## Document Vectors
Doc2vec allows us to directly learn the representations for texts of arbitrary lengths (phrases, sentences, paragraphs and documents), by considering the context of words in the text into account.<br><br>
In this notebook we will create a Document Vector for using averaging via spacy. [spaCy](https://spacy.io/) is a python library for Natural Language Processing (NLP) which has a lot of built-in capabilities and features. spaCy has different types of models.

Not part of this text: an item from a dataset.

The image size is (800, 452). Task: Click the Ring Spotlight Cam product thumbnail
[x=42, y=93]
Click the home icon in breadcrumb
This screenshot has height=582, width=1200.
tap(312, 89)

The default model for the English language is '**en_core_web_sm**'.

In [None]:
# To install only the requirements of this notebook, uncomment the lines below and run this cell

# ===========================

# !pip install spacy==2.2.4

# ===========================

In [None]:
# To install the requirements for the entire chapter, uncomment the lines below and run this cell

# ===========================

# try :
#     import google.colab
#     !curl https://raw.githubusercontent.com/practical-nlp/practical-nlp/master/Ch3/ch3-requirements.txt | xargs -n 1 -L 1 pip install
# except ModuleNotFoundError :
#     !pip install -r "ch3-requirements.txt"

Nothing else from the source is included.